— BEGIN RECORDED INFORMATION —

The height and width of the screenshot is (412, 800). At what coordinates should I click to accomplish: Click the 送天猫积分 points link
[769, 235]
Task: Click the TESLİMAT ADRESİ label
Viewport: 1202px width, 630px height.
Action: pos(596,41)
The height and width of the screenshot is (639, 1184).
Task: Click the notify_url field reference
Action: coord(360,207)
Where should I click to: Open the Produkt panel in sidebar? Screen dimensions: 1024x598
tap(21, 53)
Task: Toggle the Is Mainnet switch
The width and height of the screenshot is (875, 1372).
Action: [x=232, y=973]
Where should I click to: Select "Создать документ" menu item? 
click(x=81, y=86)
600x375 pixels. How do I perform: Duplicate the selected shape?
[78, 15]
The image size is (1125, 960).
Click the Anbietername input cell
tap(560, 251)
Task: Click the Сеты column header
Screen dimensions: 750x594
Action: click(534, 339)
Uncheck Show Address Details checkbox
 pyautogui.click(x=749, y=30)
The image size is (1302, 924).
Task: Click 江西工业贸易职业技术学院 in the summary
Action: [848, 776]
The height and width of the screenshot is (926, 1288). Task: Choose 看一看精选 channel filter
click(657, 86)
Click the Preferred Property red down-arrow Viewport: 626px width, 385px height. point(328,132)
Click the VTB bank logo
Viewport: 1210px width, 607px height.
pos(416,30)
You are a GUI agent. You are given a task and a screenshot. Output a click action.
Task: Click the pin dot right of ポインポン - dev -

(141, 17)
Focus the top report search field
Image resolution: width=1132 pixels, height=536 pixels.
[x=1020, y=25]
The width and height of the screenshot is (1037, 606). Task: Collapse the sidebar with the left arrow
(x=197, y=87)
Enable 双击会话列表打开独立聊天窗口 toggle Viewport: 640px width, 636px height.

— END RECORDED INFORMATION —

→ **WHAT TO PRODUCE**: Repeat the whole listing above word for word, keeping every line unchanged.

→ **TASK RESPONSE**:
The height and width of the screenshot is (412, 800). At what coordinates should I click to accomplish: Click the 送天猫积分 points link
[769, 235]
Task: Click the TESLİMAT ADRESİ label
Viewport: 1202px width, 630px height.
Action: pos(596,41)
The height and width of the screenshot is (639, 1184).
Task: Click the notify_url field reference
Action: coord(360,207)
Where should I click to: Open the Produkt panel in sidebar? Screen dimensions: 1024x598
tap(21, 53)
Task: Toggle the Is Mainnet switch
The width and height of the screenshot is (875, 1372).
Action: [x=232, y=973]
Where should I click to: Select "Создать документ" menu item? 
click(x=81, y=86)
600x375 pixels. How do I perform: Duplicate the selected shape?
[78, 15]
The image size is (1125, 960).
Click the Anbietername input cell
tap(560, 251)
Task: Click the Сеты column header
Screen dimensions: 750x594
Action: click(534, 339)
Uncheck Show Address Details checkbox
 pyautogui.click(x=749, y=30)
The image size is (1302, 924).
Task: Click 江西工业贸易职业技术学院 in the summary
Action: [848, 776]
The height and width of the screenshot is (926, 1288). Task: Choose 看一看精选 channel filter
click(657, 86)
Click the Preferred Property red down-arrow Viewport: 626px width, 385px height. point(328,132)
Click the VTB bank logo
Viewport: 1210px width, 607px height.
pos(416,30)
You are a GUI agent. You are given a task and a screenshot. Output a click action.
Task: Click the pin dot right of ポインポン - dev -

(141, 17)
Focus the top report search field
Image resolution: width=1132 pixels, height=536 pixels.
[x=1020, y=25]
The width and height of the screenshot is (1037, 606). Task: Collapse the sidebar with the left arrow
(x=197, y=87)
Enable 双击会话列表打开独立聊天窗口 toggle Viewport: 640px width, 636px height.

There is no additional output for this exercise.